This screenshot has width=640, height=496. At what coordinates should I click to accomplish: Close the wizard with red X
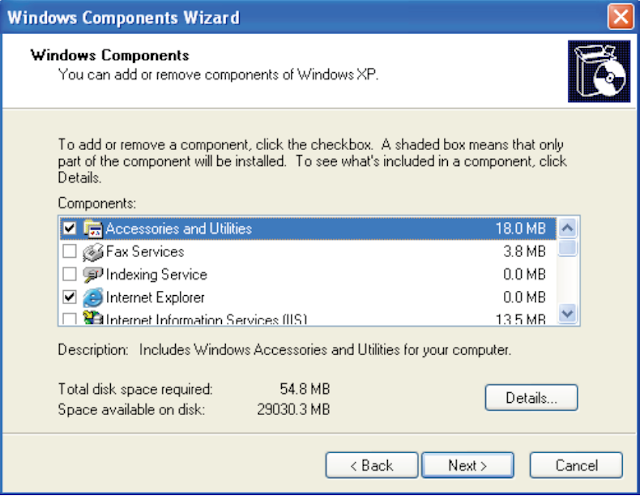(x=620, y=16)
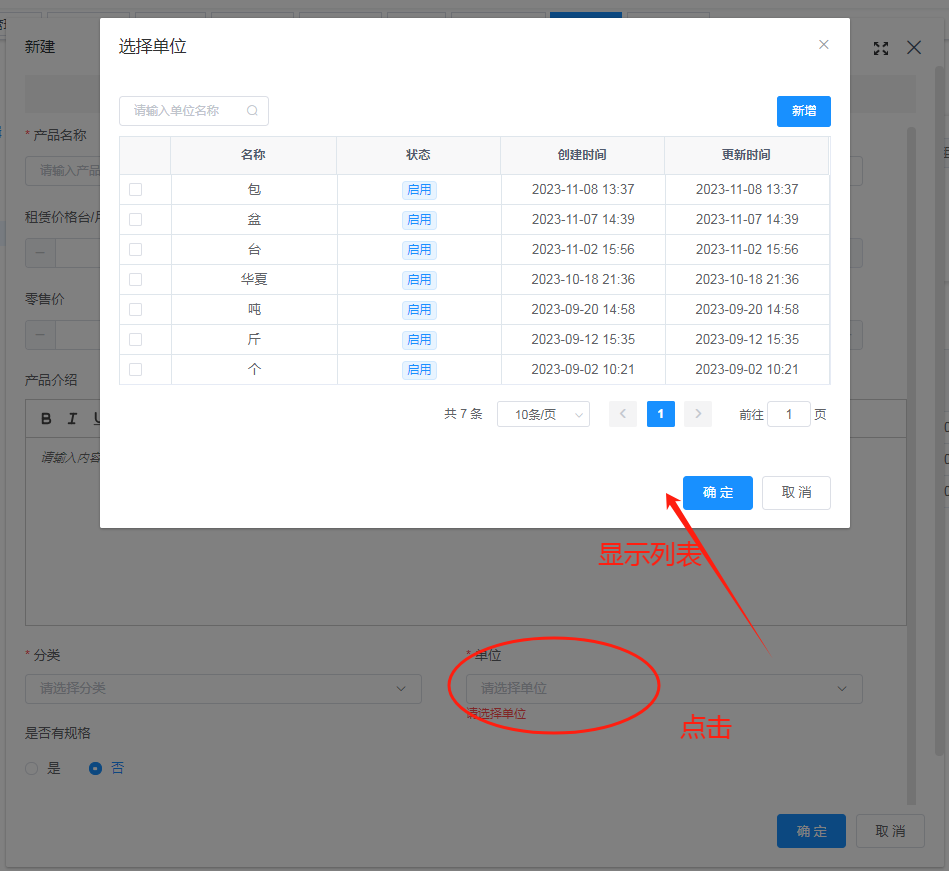Go to previous page arrow in pagination
Screen dimensions: 949x871
623,414
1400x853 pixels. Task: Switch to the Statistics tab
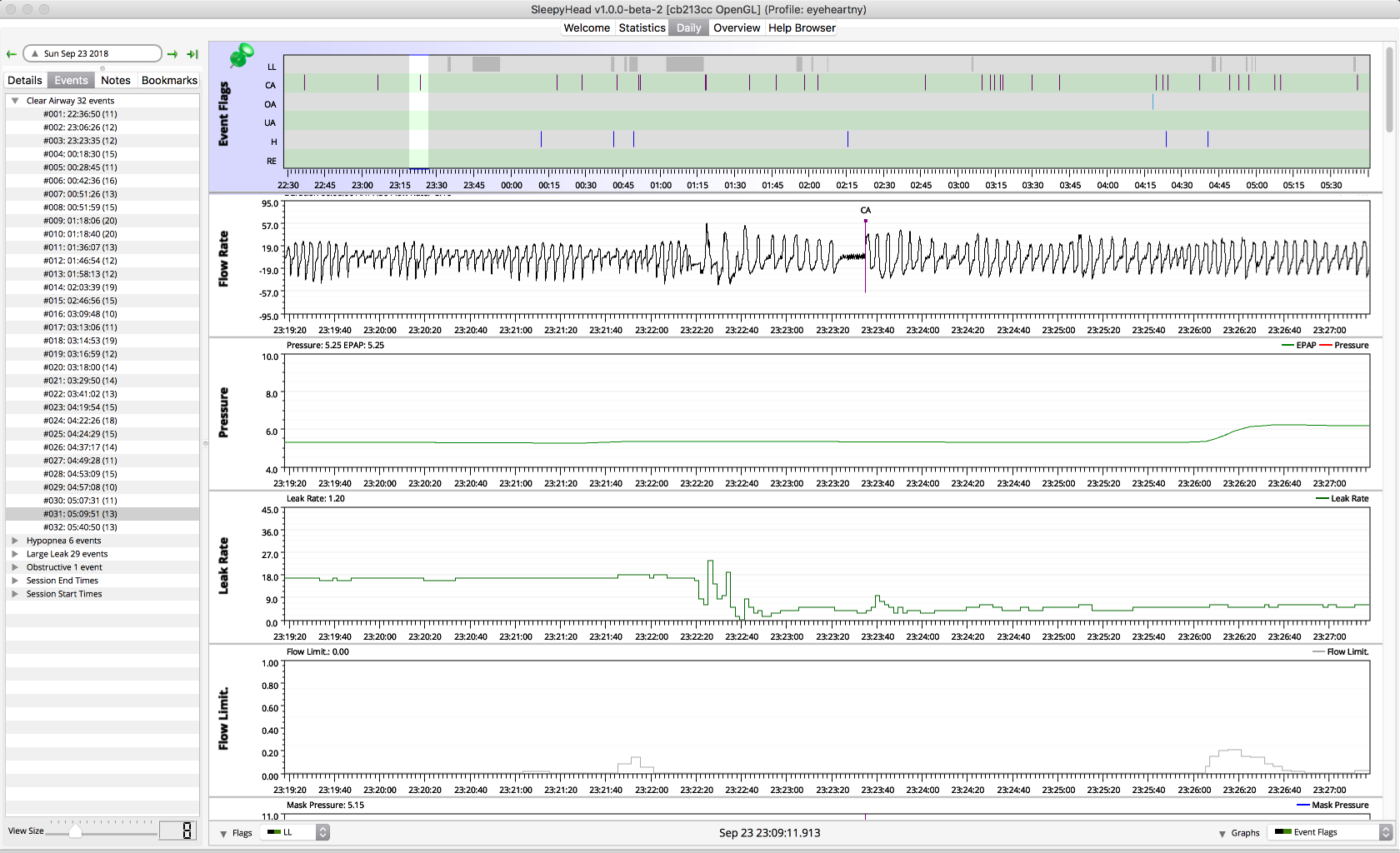(642, 27)
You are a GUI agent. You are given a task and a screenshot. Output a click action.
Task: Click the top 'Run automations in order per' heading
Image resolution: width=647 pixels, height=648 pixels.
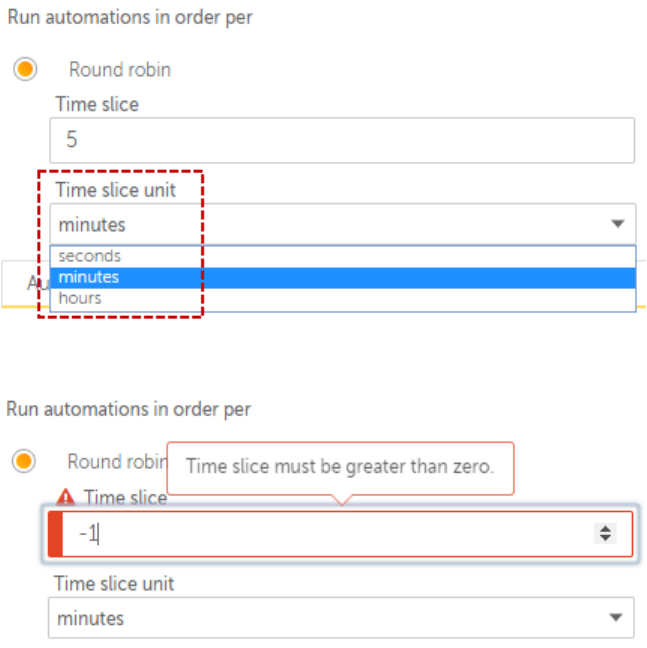[x=129, y=18]
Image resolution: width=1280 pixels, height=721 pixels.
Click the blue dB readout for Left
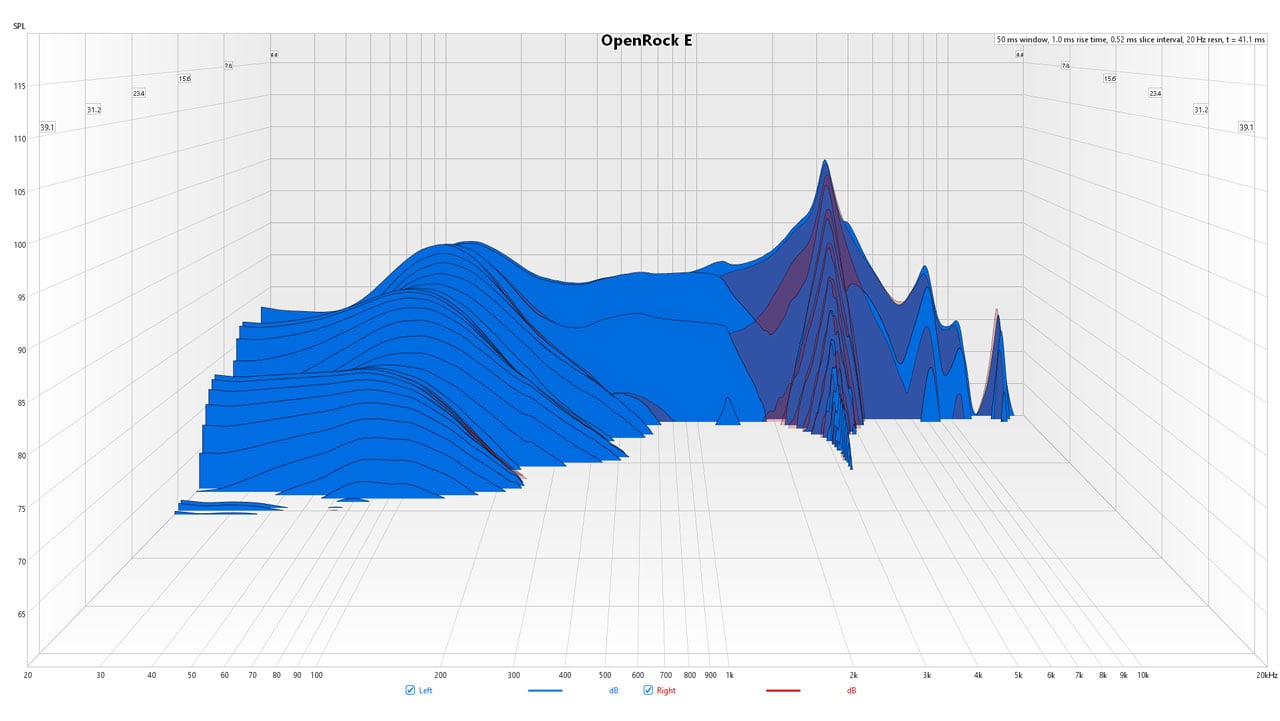pos(614,690)
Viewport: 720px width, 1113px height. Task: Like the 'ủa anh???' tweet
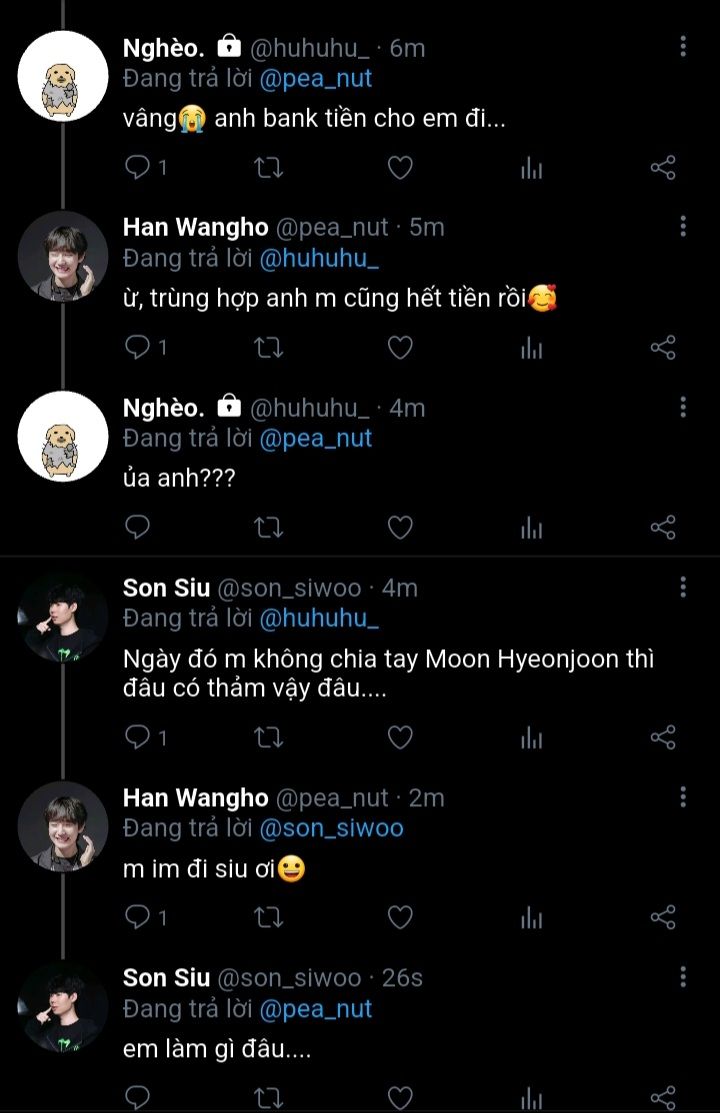coord(400,527)
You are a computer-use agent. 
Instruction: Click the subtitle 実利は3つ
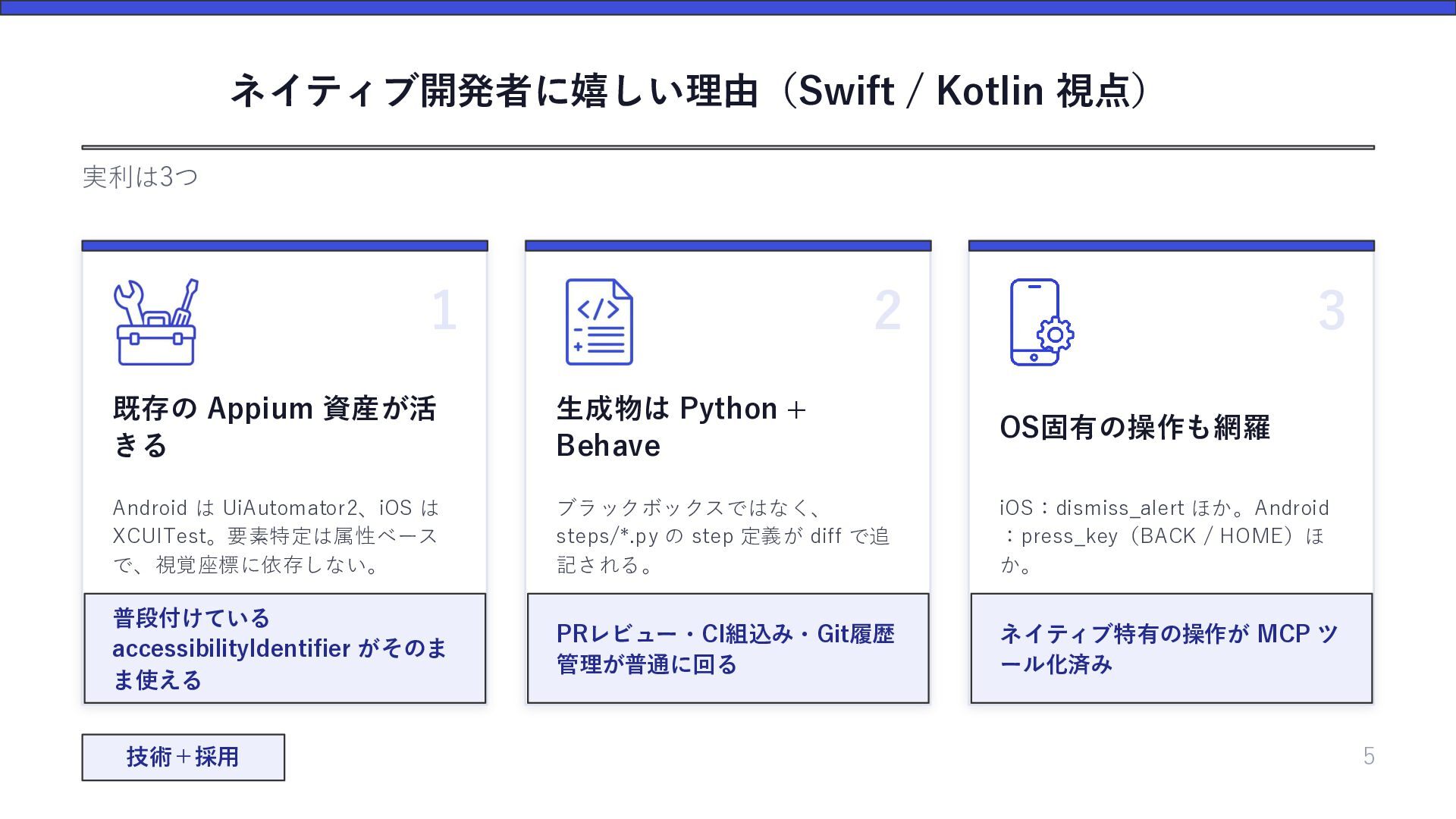pyautogui.click(x=140, y=177)
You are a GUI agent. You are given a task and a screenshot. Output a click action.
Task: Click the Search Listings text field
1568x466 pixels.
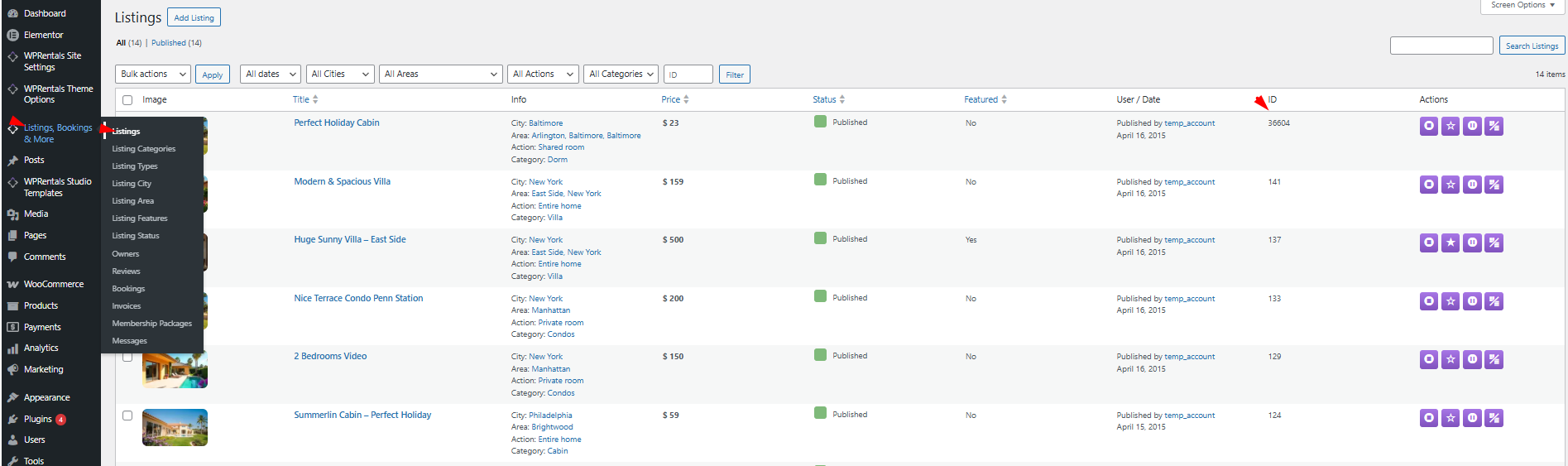(1441, 46)
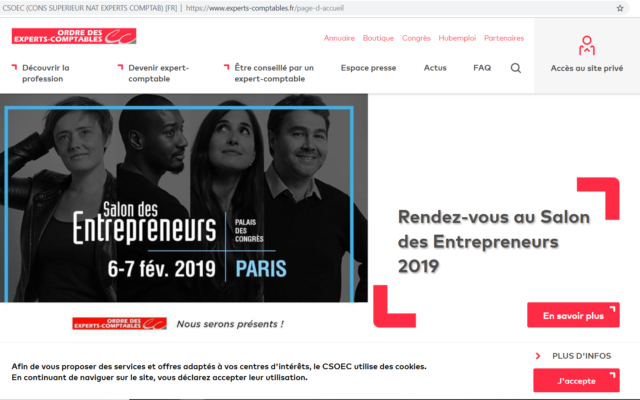The image size is (640, 400).
Task: Click the search magnifier icon
Action: [516, 68]
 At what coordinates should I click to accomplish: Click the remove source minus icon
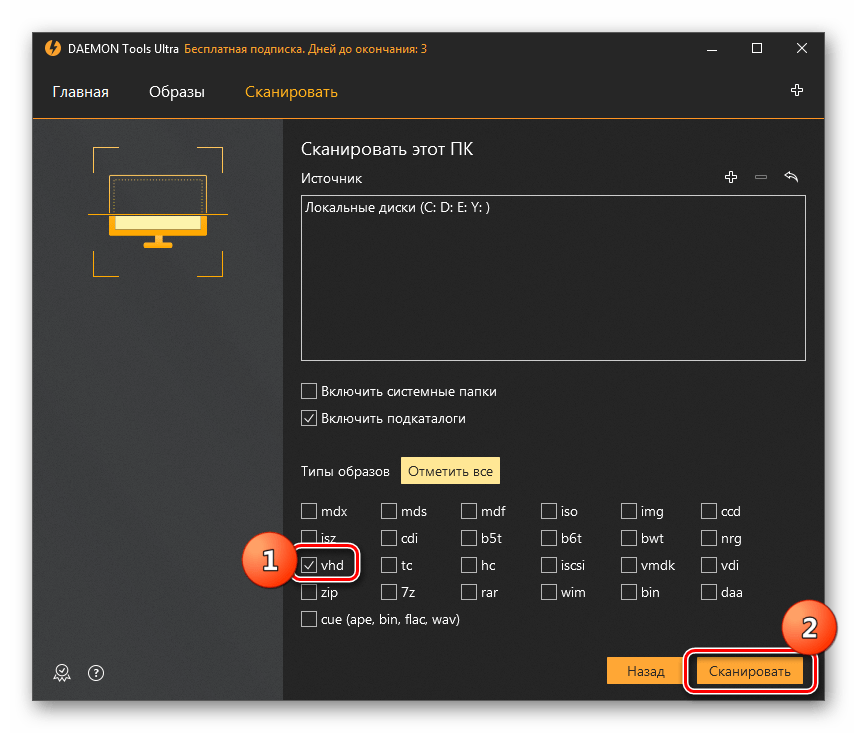(761, 177)
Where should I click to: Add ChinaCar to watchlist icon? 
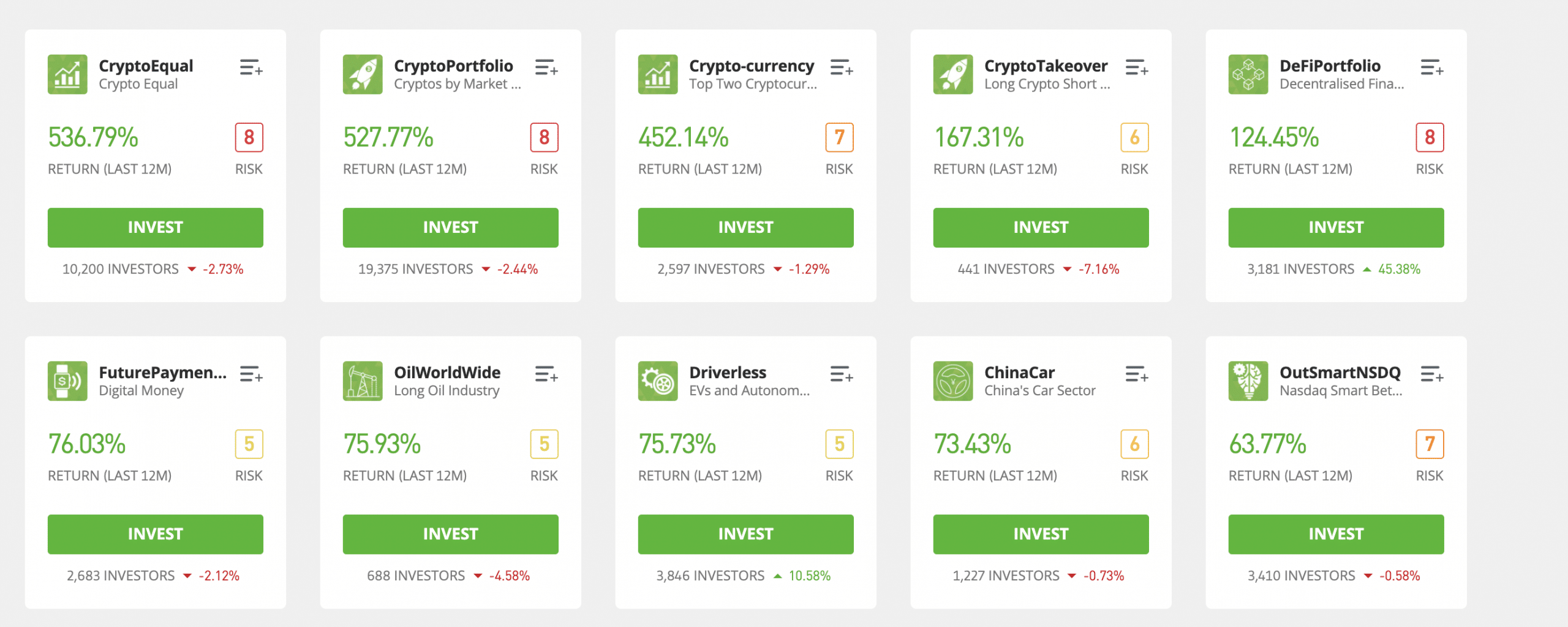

* What is required: The answer must be an exact reproduction of the records, with every picture left out.

* Finished exercise:
This screenshot has width=640, height=496. At what coordinates should I click to accomplish: Close the wizard with red X
(x=620, y=16)
Go to previous page arrow in pagination
Screen dimensions: 949x871
623,414
1400x853 pixels. Task: Switch to the Statistics tab
(642, 27)
You are a GUI agent. You are given a task and a screenshot. Output a click action.
Task: Click the top 'Run automations in order per' heading
Image resolution: width=647 pixels, height=648 pixels.
[x=129, y=18]
Image resolution: width=1280 pixels, height=721 pixels.
Click the blue dB readout for Left
pos(614,690)
Viewport: 720px width, 1113px height. Task: Like the 'ủa anh???' tweet
coord(400,527)
You are a computer-use agent. 
Instruction: Click the subtitle 実利は3つ
pyautogui.click(x=140, y=177)
You are a GUI agent. You are given a task and a screenshot. Output a click action.
Task: Click the Search Listings text field
1568x466 pixels.
(1441, 46)
The image size is (640, 400).
Task: Click the search magnifier icon
Action: [516, 68]
 At what coordinates should I click to accomplish: Click the remove source minus icon
(761, 177)
Where should I click to: Add ChinaCar to watchlist icon? 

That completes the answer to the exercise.